“Apocalyptic Realisms: An Environmental Humanities Roundtable” (MLA 2022)

Deadline: March 1, 2021
Contact: Rebecca Oh
Email: rsoh@illinois.edu

“Apocalyptic Realisms: An Environmental Humanities Roundtable” (MLA 2022)
Organized by Rebecca Oh

A non-guaranteed roundtable with the Association for the Study of Literature and Environment

The sixth extinction, ecological collapse, resource exhaustion, forced migration, megaslums, intensifying inequality, and every IPCC report suggest that apocalyptic futures have become the global present, that the end times are our times. But the new sense that the end of the world has arrived is old news for many, including residents of the global South, indigenous communities under settler colonialism, and the Black diaspora. How do aesthetic works that attend to longstanding processes of colonialism, capitalism, ecocide, and racism redefine our understanding of apocalypse? There has never been only one world, but many, and it is therefore necessary more than ever to attend to the histories of worldending that preceded and in many ways have subtended our present moment of crisis.

Rather than a universal future end, histories of apocalypse challenge us to diagnose the processes and mechanisms through which futurelessness has been produced and selectively imposed around the world, and to amplify social and aesthetic practices of resistance to these erasures. This roundtable invites papers that particularize and historize apocalypse, or that interrogate new conceptions of time, futurity, sociality, and world that belie apocalypse’s “sense of an ending” (Kermode).

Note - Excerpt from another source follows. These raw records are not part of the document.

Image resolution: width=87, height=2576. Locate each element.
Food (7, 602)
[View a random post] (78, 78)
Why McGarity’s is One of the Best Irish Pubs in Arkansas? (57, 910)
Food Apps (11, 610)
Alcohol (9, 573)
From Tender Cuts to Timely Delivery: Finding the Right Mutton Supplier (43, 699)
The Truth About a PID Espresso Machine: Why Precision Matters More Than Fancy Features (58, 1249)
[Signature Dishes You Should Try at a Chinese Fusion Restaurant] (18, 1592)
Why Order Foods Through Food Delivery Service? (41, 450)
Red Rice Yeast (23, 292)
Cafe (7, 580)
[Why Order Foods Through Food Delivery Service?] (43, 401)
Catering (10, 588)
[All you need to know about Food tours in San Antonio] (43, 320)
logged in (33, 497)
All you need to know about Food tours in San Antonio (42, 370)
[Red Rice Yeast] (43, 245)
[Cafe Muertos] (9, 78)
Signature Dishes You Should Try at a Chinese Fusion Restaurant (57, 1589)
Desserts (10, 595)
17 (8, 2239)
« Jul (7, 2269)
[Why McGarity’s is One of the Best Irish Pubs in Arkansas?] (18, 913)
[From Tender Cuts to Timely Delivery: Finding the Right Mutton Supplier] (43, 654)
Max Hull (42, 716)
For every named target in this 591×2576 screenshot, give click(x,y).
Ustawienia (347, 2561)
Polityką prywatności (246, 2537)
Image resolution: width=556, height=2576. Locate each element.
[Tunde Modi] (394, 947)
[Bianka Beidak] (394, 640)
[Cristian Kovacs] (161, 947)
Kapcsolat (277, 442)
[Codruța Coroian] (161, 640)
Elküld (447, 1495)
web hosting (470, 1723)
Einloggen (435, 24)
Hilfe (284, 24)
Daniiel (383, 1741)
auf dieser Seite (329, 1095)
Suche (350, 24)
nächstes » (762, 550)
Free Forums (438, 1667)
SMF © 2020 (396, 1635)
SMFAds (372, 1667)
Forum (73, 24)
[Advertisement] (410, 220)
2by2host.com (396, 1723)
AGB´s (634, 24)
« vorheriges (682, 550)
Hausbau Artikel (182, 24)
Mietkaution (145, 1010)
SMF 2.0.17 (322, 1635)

Approaching apocalypse in this way brings to the fore the affordances of realism for our understandings of apocalypse. How does attending to realist depictions of apocalypse change our understanding of what counts as apocalypse, and how to conceptualize its experience, causes, and effects? In turn, how does apocalypse become a form of, or available to, realist modes of representation? How do realist narrative forms like the bildungsroman or realist genre conventions like mimesis, attention to the everyday, cognitive mapping, and social critique help us understand apocalypse as multiple and situated? Relatedly, have new kinds of realism, or expanded capacitates of realism, emerged to meet the challenges of conveying processes of apocalyptic destruction or conversely the resistance and survival that go on within sacrificed worlds?

This panel assumes that many apocalypses have already arrived, and that apocalypse is neither singular nor universal. How do realist works help us diagnose apocalypse or offer resources for enduring, resisting, and living both with and without hope after the end of a world? We invite papers that take up the ways in which realism redefines notions of apocalypse and the ways in which histories of apocalypse reshape or extend the possibilities of realism.

For consideration, send 300-word abstracts and short bios to rsoh@illinois.edu by March 1, 2021. Presenters are encouraged to identify one key aspect of realism or apocalypse that they can apply in brief to argue for the affordances of apocalyptic realism.

Works Cited
Kermode, Frank. The Sense of an Ending: Studies in the Theory of Fiction. Oxford UP, 1967.